__Objective__
Copy the material below line for line, changing nothing.

__Records for this task__
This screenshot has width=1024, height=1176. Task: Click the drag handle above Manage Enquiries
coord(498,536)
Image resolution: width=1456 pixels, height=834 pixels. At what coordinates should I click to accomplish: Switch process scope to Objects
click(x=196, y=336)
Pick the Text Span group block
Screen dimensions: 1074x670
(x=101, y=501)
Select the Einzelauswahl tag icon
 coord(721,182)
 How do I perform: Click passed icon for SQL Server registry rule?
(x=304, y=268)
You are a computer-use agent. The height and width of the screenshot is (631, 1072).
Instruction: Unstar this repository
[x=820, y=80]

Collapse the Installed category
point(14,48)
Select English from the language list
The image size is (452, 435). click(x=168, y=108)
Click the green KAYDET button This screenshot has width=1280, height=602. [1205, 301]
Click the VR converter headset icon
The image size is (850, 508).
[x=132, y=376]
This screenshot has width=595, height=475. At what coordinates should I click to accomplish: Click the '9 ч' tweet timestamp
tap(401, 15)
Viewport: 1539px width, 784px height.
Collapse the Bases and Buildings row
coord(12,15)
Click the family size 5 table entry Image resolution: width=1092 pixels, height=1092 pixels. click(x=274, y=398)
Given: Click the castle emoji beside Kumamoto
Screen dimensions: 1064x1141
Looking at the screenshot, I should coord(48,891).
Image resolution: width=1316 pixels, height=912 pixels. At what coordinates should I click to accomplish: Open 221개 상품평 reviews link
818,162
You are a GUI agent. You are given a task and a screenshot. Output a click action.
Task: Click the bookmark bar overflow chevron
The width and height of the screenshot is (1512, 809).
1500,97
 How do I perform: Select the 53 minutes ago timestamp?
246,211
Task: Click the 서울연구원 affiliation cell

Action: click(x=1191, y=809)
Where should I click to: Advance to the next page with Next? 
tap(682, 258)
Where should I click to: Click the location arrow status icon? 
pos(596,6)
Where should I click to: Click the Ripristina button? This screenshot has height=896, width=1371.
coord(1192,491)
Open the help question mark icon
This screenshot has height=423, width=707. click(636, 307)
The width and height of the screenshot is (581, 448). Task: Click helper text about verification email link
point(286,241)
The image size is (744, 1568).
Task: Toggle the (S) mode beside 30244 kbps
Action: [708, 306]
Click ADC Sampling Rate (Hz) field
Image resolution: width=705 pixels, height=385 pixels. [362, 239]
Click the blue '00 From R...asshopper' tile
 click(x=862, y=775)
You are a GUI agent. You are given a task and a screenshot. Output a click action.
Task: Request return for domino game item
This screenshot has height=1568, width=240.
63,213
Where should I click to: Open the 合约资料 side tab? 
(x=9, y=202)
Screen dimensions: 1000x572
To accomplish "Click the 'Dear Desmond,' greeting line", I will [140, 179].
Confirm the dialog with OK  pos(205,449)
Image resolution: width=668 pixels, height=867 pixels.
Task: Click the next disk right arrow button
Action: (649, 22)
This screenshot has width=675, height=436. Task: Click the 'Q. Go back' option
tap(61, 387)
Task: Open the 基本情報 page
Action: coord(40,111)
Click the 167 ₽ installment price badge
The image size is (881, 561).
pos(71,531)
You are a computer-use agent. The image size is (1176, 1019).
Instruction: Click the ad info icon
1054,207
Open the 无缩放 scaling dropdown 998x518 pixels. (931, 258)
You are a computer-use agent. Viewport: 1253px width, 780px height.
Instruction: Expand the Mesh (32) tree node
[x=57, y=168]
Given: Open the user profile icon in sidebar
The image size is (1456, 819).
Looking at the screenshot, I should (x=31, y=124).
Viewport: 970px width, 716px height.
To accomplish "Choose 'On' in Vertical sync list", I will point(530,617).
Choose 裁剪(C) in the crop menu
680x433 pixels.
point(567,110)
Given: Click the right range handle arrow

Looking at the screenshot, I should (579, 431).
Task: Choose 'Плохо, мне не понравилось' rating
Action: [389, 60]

__Exercise answer__
This screenshot has width=1024, height=1176. Task: Click the drag handle above Manage Enquiries
coord(498,536)
Image resolution: width=1456 pixels, height=834 pixels. At what coordinates should I click to accomplish: Switch process scope to Objects
click(x=196, y=336)
Pick the Text Span group block
Screen dimensions: 1074x670
(x=101, y=501)
Select the Einzelauswahl tag icon
 coord(721,182)
 How do I perform: Click passed icon for SQL Server registry rule?
(x=304, y=268)
You are a computer-use agent. The height and width of the screenshot is (631, 1072).
Instruction: Unstar this repository
[x=820, y=80]

Collapse the Installed category
point(14,48)
Select English from the language list
The image size is (452, 435). click(x=168, y=108)
Click the green KAYDET button This screenshot has width=1280, height=602. [1205, 301]
Click the VR converter headset icon
The image size is (850, 508).
[x=132, y=376]
This screenshot has width=595, height=475. At what coordinates should I click to accomplish: Click the '9 ч' tweet timestamp
tap(401, 15)
Viewport: 1539px width, 784px height.
Collapse the Bases and Buildings row
coord(12,15)
Click the family size 5 table entry Image resolution: width=1092 pixels, height=1092 pixels. click(x=274, y=398)
Given: Click the castle emoji beside Kumamoto
Screen dimensions: 1064x1141
Looking at the screenshot, I should coord(48,891).
Image resolution: width=1316 pixels, height=912 pixels. At what coordinates should I click to accomplish: Open 221개 상품평 reviews link
818,162
You are a GUI agent. You are given a task and a screenshot. Output a click action.
Task: Click the bookmark bar overflow chevron
The width and height of the screenshot is (1512, 809).
1500,97
 How do I perform: Select the 53 minutes ago timestamp?
246,211
Task: Click the 서울연구원 affiliation cell

Action: click(x=1191, y=809)
Where should I click to: Advance to the next page with Next? 
tap(682, 258)
Where should I click to: Click the location arrow status icon? 
pos(596,6)
Where should I click to: Click the Ripristina button? This screenshot has height=896, width=1371.
coord(1192,491)
Open the help question mark icon
This screenshot has height=423, width=707. click(636, 307)
The width and height of the screenshot is (581, 448). Task: Click helper text about verification email link
point(286,241)
The image size is (744, 1568).
Task: Toggle the (S) mode beside 30244 kbps
Action: [708, 306]
Click ADC Sampling Rate (Hz) field
Image resolution: width=705 pixels, height=385 pixels. [362, 239]
Click the blue '00 From R...asshopper' tile
 click(x=862, y=775)
You are a GUI agent. You are given a task and a screenshot. Output a click action.
Task: Request return for domino game item
This screenshot has height=1568, width=240.
63,213
Where should I click to: Open the 合约资料 side tab? 
(x=9, y=202)
Screen dimensions: 1000x572
To accomplish "Click the 'Dear Desmond,' greeting line", I will [140, 179].
Confirm the dialog with OK  pos(205,449)
Image resolution: width=668 pixels, height=867 pixels.
Task: Click the next disk right arrow button
Action: (649, 22)
This screenshot has width=675, height=436. Task: Click the 'Q. Go back' option
tap(61, 387)
Task: Open the 基本情報 page
Action: coord(40,111)
Click the 167 ₽ installment price badge
The image size is (881, 561).
pos(71,531)
You are a computer-use agent. The image size is (1176, 1019).
Instruction: Click the ad info icon
1054,207
Open the 无缩放 scaling dropdown 998x518 pixels. (931, 258)
You are a computer-use agent. Viewport: 1253px width, 780px height.
Instruction: Expand the Mesh (32) tree node
[x=57, y=168]
Given: Open the user profile icon in sidebar
The image size is (1456, 819).
Looking at the screenshot, I should (x=31, y=124).
Viewport: 970px width, 716px height.
To accomplish "Choose 'On' in Vertical sync list", I will point(530,617).
Choose 裁剪(C) in the crop menu
680x433 pixels.
point(567,110)
Given: Click the right range handle arrow

Looking at the screenshot, I should (579, 431).
Task: Choose 'Плохо, мне не понравилось' rating
Action: [389, 60]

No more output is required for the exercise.